海外展開にあたり、この「適切な売上規模」の達成を当面の目標とする場合は、市場全体の網羅的な情報は必ずしも必要ではありません。調査会社の言うままに市場全体の調査を発注するのではなく、例えば、貴社が希望する売上規模に対応する代理店や販売先候補企業の情報や、それらの代理店が取り扱う範囲での競合他社製品情報など、調査項目を真に必要な内容に絞り込むことで、外注の費用も大きく減らすことができるでしょう。

2. 小規模・複数回の自社調査でPDCAを繰り返す

もし、単発の大規模調査に投じる資金があるのであれば、それをいくつかに分割した上で、貴社自身での小規模な調査や営業活動、製品の現地デモンストレーション等を複数回行うことをお勧めします。

現在は世界的な資本・人材の移動、情報技術の発展等を背景に、ビジネス環境の変化がますます激しくなっています。この状況下、貴社が市場のニーズを汲み取りながらビジネスを拡大する上で、単発の大規模調査の結果に基づく大きな投資は必ずしも得策ではありません。変化に対応するためには、市場のニーズを短い周期で継続的に吸い上げ、製品の微調整やテストを重ねることによるPDCAを短期間に何度も繰り返すことが重要になります。

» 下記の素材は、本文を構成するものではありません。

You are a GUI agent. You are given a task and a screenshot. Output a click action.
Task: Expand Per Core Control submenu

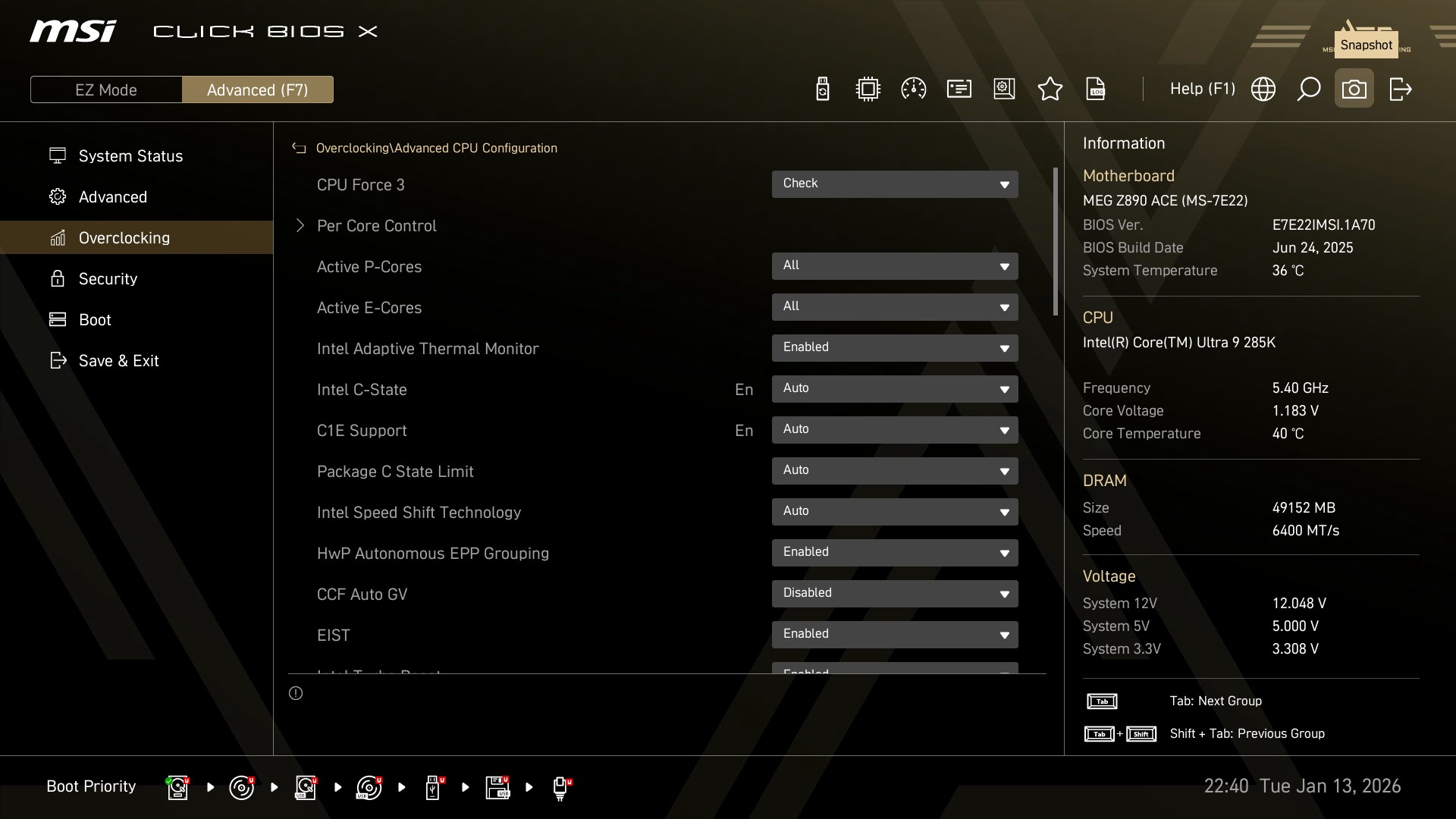[x=376, y=226]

3. 外部専門家を活用しつつ、社内にもノウハウを蓄積する

前述のような小規模・複数回の調査を自社で繰り返し行うためには、現地での調査・営業方法や、関係者とのコミュニケーション方法、現地でのリスク管理といった、海外ビジネス全般の基礎的なノウハウが必要です。

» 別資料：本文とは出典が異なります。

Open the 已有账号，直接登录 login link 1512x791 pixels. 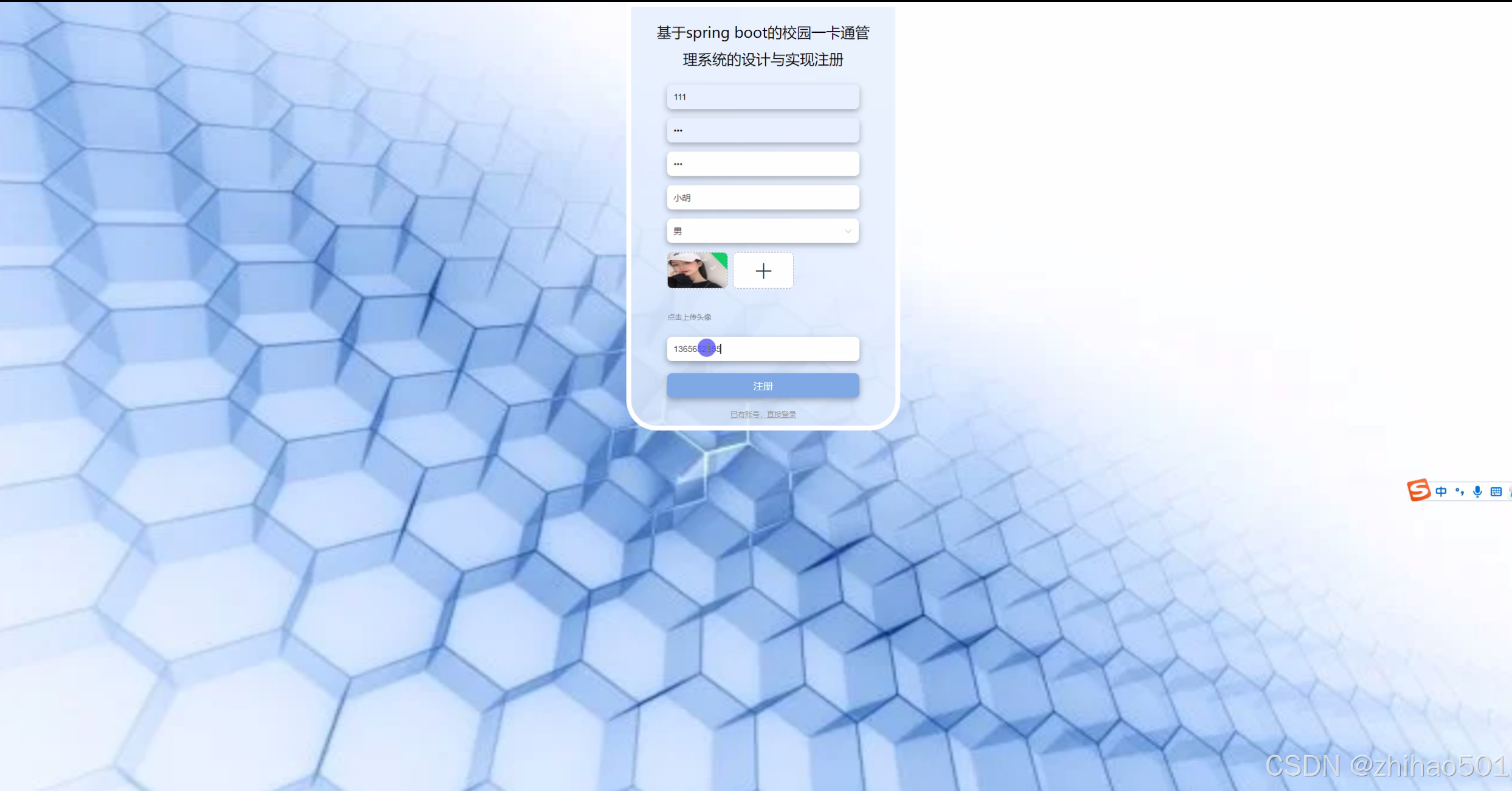coord(763,414)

言語や距離の壁を超えたコミュニケーションについては、無料で活用できる高品質の機械翻訳やコミュニケーションツール等を活用できるため、以前よりもはるかにハードルが下がっています。

他方で、ターゲット国での調査や営業に関する経験・ノウハウについては、貴社が自力での経験を積むことはもとより、初期の段階で専門家の力を借りることで、現地活動の効率と成果を大幅に高めつつ、習得できるノウハウの幅も広げることができます。

貴社内の海外ビジネス担当者と並走し、人材の育成やノウハウの移転も支援できる外部専門家の活用が、将来的に海外ビジネスを自立的に展開していくための近道になります。